Alpha2A and alpha2C-adrenoceptor regulation in the brain: alpha2A changes persist after chronic stress.

Stress-induced activation of the central nervous noradrenergic system has been suspected to induce depressive disorders. As episodes of depression often occur some time after a stress experience we investigated whether stress-induced changes in the alpha2-adrenoceptor (alpha2-AR) system persist throughout a post-stress recovery period. Brains of male tree shrews were analysed after 44 days of chronic psychosocial stress and after a subsequent 10-day recovery period. Expression of RNA for alpha2A and alpha2C-adrenoceptors was quantified by in situ hybridization, and receptor binding was determined by in vitro receptor autoradiography. Activities of the sympathetic nervous system and of the hypothalamo-pituitary-adrenal axis were increased during chronic stress but normalized during recovery. Alpha2A-AR RNA in the glutamatergic neurons of the lateral reticular nucleus was elevated significantly after stress and after recovery (by 29% and 17%).

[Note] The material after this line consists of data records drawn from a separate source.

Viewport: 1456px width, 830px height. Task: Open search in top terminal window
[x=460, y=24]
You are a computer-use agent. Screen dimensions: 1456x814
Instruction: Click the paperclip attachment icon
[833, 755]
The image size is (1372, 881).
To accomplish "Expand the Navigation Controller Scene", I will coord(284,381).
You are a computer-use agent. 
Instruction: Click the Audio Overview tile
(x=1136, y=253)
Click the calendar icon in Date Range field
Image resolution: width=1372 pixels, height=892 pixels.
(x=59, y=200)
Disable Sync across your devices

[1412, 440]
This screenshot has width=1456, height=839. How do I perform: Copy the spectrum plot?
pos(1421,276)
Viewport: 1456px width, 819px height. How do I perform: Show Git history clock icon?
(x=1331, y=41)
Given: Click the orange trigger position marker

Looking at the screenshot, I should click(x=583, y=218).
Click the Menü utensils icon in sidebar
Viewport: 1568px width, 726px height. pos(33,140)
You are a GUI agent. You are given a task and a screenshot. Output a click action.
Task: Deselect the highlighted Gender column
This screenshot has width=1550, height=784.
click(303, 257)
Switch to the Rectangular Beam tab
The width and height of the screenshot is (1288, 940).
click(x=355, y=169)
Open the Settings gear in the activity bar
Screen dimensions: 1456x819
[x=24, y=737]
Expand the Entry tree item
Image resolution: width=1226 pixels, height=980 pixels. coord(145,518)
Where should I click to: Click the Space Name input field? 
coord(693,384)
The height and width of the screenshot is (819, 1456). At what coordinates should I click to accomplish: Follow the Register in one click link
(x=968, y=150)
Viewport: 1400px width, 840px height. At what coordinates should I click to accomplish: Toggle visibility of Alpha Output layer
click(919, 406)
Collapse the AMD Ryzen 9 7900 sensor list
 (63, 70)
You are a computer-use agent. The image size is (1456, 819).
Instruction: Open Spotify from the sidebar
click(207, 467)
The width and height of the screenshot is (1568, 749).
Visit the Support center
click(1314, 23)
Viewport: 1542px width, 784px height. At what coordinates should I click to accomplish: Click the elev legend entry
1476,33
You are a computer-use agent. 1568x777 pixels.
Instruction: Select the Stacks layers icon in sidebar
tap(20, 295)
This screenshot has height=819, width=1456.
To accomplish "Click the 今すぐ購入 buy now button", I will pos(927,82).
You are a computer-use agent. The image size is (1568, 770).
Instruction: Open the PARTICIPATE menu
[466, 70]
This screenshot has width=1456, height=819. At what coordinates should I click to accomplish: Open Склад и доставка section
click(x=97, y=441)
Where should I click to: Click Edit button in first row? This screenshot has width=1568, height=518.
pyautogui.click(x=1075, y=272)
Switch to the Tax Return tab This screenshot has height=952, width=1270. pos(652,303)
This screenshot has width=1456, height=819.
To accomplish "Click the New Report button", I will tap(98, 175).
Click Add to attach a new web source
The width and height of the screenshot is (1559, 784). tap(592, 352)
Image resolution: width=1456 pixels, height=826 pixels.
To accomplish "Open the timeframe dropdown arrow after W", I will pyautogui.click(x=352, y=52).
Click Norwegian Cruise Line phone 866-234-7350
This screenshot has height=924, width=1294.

In the dorsal motor nucleus of the vagus, subtype A expression was enhanced after recovery (by 33%). In the locus coeruleus, subtype A autoreceptor expression was not changed significantly. Subtype C expression in the caudate nucleus and putamen was elevated by stress (by 5 and 4%, respectively) but normalized during recovery. Quantification of 3H-RX821002 binding revealed receptor upregulation during stress and/or recovery. Our data therefore show: (i) that chronic psychosocial stress differentially regulates expression of alpha2-adrenoceptor subtypes A and C; (ii) that subtype A heteroreceptor expression is persistently upregulated whereas (iii), subtype C upregulation is only transient. The present findings coincide with post mortem studies in depressed patients revealing upregulation of alpha2A-ARs.